In Francia, nonostante un punteggio molto alto, nessun sondaggio lascia prevedere una vittoria di Marine Le Pen alle presidenziali (anche se lo stesso era accaduto con Donald Trump), il che non impedirebbe alla presidente del Front national di ricevere al secondo turno, stando ai sondaggi, i voti della destra tradizionale se quest’ultima ne fosse esclusa.
Sarà questa, in sostanza, la principale novità di queste elezioni: nel 2002, la prima e unica volta che un candidato d’estrema destra è arrivato al ballottaggio, ovvero Jean-Marie Le Pen, i voti ottenuti al secondo turno furono quasi identici a quelli ottenuti al primo, con un aumento inferiore all’1 per cento. Stavolta i sondaggi prevedono che Marine Le Pen ottenga un aumento compreso tra il 10 e il 15 per cento dei voti tra i due turni.
Indebolimento dei partiti storici
Anche se questi elementi ridimensionano l’“ondata populista”, che non possiede in effetti il carattere inesorabile attribuito dagli analisti statunitensi dopo la vittoria di Donald Trump, non permettono però di affermare che il “picco populista” sia ormai alle nostre spalle.
Appare chiaro che, al di là di specificità nazionali molto forti, stiamo vivendo un cambiamento epocale nel quale i partiti storici di governo s’indeboliscono in maniera durevole.
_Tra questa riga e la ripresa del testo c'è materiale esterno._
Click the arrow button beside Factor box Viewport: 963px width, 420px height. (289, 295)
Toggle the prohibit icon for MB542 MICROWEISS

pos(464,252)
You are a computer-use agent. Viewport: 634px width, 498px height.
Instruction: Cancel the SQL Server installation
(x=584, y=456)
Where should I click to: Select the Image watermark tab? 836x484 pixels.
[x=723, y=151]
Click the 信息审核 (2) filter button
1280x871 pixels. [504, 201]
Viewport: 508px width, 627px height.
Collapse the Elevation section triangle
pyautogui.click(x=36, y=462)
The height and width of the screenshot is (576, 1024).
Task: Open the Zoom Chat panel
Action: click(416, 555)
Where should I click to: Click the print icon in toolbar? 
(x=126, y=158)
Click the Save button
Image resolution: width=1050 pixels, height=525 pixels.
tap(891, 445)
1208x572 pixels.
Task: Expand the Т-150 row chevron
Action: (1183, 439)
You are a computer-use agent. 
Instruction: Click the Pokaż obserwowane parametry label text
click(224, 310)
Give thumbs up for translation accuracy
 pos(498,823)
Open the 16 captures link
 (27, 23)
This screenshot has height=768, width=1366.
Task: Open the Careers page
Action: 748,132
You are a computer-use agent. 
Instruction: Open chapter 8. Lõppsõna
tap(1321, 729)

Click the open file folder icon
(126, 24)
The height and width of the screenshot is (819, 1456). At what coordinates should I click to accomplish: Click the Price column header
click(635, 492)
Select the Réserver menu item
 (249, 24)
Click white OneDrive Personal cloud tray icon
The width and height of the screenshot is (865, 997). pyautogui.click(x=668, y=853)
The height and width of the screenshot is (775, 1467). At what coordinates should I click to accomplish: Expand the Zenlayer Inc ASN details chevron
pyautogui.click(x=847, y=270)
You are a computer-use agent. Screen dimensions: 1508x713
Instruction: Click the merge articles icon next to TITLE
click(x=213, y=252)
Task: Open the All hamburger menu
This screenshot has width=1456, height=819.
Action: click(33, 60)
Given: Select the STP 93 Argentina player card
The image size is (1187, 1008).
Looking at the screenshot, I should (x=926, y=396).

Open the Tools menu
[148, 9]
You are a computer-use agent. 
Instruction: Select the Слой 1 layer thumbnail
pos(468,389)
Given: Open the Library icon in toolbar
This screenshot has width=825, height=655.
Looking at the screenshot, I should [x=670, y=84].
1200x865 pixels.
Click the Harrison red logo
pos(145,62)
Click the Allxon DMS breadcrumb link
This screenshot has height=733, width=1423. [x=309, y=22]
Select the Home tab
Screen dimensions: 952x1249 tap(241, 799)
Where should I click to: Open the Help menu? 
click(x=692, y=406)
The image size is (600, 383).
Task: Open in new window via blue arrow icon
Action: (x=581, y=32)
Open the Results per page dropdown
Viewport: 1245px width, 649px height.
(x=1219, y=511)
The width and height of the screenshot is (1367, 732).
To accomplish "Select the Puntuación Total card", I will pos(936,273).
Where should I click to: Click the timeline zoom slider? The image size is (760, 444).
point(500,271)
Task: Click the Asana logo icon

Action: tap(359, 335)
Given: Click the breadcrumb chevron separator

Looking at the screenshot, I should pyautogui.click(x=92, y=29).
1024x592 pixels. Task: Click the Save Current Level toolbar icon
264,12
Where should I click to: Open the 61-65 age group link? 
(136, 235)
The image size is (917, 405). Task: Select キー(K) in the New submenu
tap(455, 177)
La cosa è meno evidente in Germania, tuttavia, dove pare che le legislative del prossimo autunno si giocheranno tra la cancelliera cristiano- democratica Angela Merkel e il socialdemocratico Martin Schulz che ha ridato vigore al vecchio e stanco partito Spd, e non riguarderanno l’Afd, che rimane marginale.
Il populismo si nutre soprattutto degli insuccessi altrui
Nei Paesi Bassi la dispersione del voto tra una decina di partiti è il segno di questo affaticamento, mentre in Francia, secondo gli ultimi sondaggi, potrebbe esserci a maggio un ballottaggio senza nessuno dei due partiti di governo tradizionali, né di destra né di sinistra, bensì tra i candidati del Front national e di En marche, il movimento creato l’anno scorso dall’ex ministro dell’economia Emmanuel Macron.
Più che la crescita delle idee populiste, il paesaggio europeo mostra l’incapacità di rinnovarsi da parte delle forze politiche classiche il cui “software” è rimasto bloccato nel vecchio mondo industriale. Il loro fallimento rispetto alle disuguaglianze prodotte dalla globalizzazione e il loro discredito hanno spinto gli elettori, in particolare quelli delle classi popolari, nelle braccia di quanti, pur non incarnando un’alternativa credibile, meglio esprimono la loro collera.
Il populismo si nutre degli insuccessi altrui. Il “picco populista” sarà davvero superato quando l’“offerta” politica sarà rinnovata in modo convincente, all’interno dei partiti tradizionali o meno: cioè il giorno in cui i cittadini avranno nuovamente la sensazione di votare “a favore di” e non solo “contro” qualcuno.